Strengths and weaknesses

This study examined a large cohort with prospective information on a number of potential confounding factors. However, as an observational study, causality cannot be attributed. Only a limited portion of the original cohort had complete exposure, outcome, and covariable data and differences in cohort characteristics between included and excluded participants may have introduced selection bias. Our exploration of potential mediators including physical activity and diet was limited by availability of information collected. We had limited statistical power, with few participants having a breech presentation. Hence, several of our association estimates are relatively imprecise, with wide confidence intervals. Furthermore, as this is the first study of these associations, replication in larger studies is required.

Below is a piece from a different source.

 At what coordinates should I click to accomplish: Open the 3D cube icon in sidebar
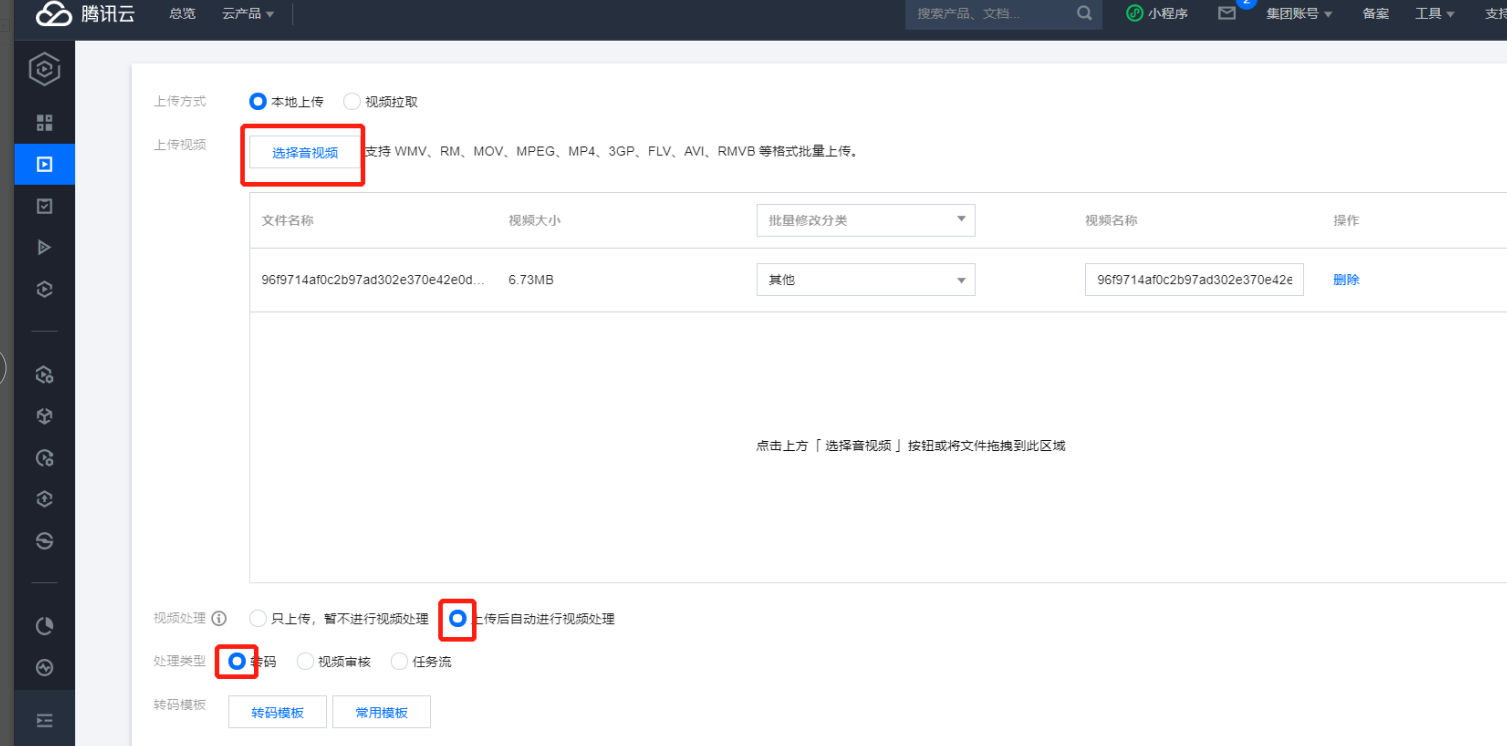click(44, 416)
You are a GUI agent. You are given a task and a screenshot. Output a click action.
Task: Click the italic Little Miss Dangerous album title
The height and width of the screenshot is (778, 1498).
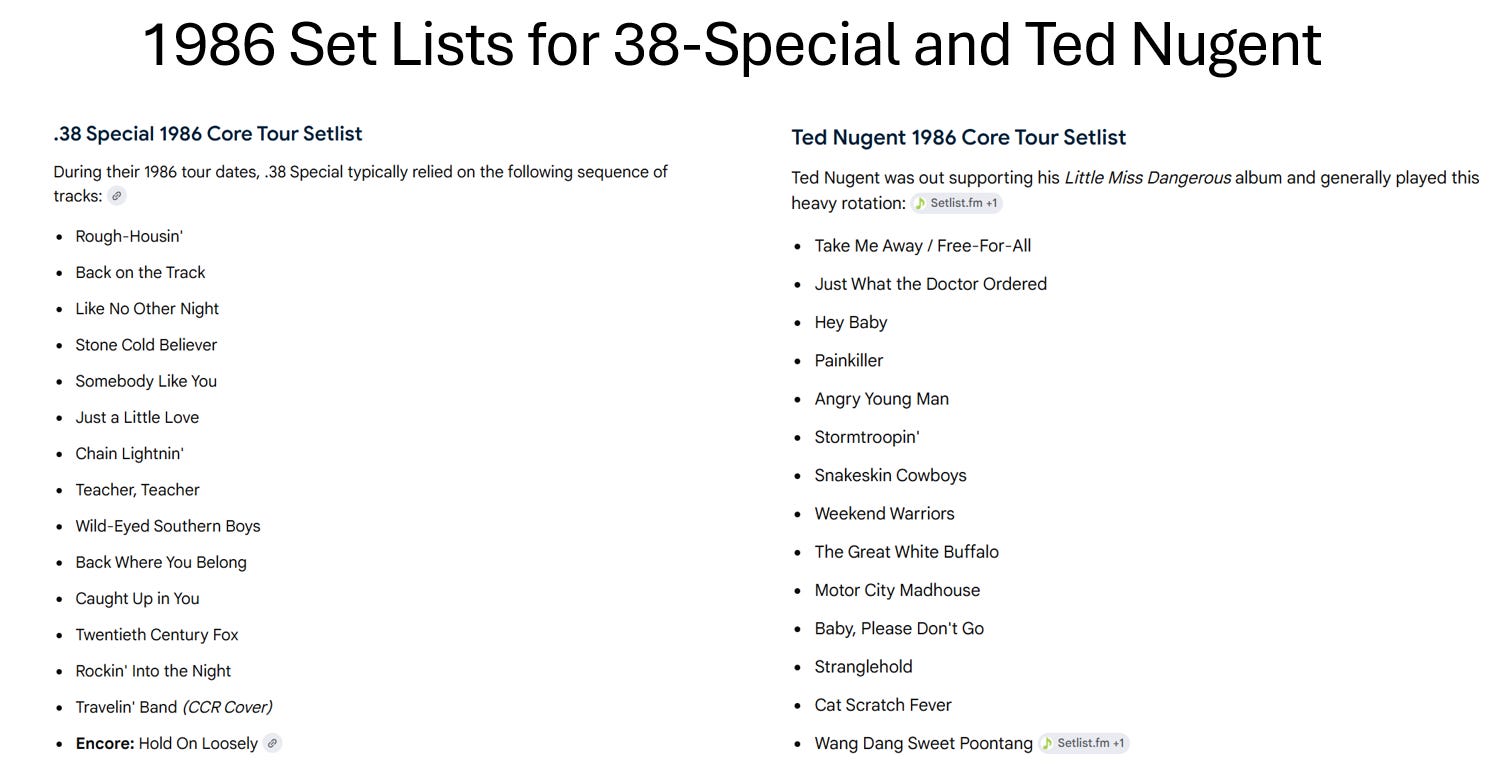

Like other previous studies of breech presentation and bone outcomes, fetal position was not recorded throughout pregnancy. Around 45% of fetuses are in a breech presentation at 25 weeks [52], followed by a roughly linear decline through to 4–5% at term. Although this study only measured breech presentation at a single point at delivery, this is likely to have detected those in breech for the longest time as the incidence of spontaneous cephalic-breech position decreases with gestation [53]. Therefore, this would not have necessarily prevented us from finding an association with hip BMD assuming earlier onset and longer duration of breech presentation has greater effects. On the other hand, differences could have been attenuated by misclassification bias whereby those with significant duration of breech presentation who correct shortly before birth are classified as cephalic. We are assuming that breech presentation influences bone outcomes because it limits fetal movements and future studies with direct measurements of fetal movement, together with long-term follow-up, are required to determine this. Unlike DXA-based measures, associations between pQCT variables and long-term fracture risk are not well-established. Therefore, we were unable to extrapolate observed group differences in bone outcomes into differences in predicted fracture risk.

Conclusions

Breech presentation was associated with lower adolescent bone mass, area, density, and strength in the tibia, and with lower hip area in females. These associations were not attenuated by adjustment for potential confounders or mediators. Breech presentation may therefore represent a modifiable risk factor for low bone mass and size; although given the relatively small sample size, these findings require replication. Larger, more detailed studies of fetal presentation, and movement throughout pregnancy could identify possible key periods and causal factors, with the aim of informing strategies for reducing long-term health consequences of breech delivery.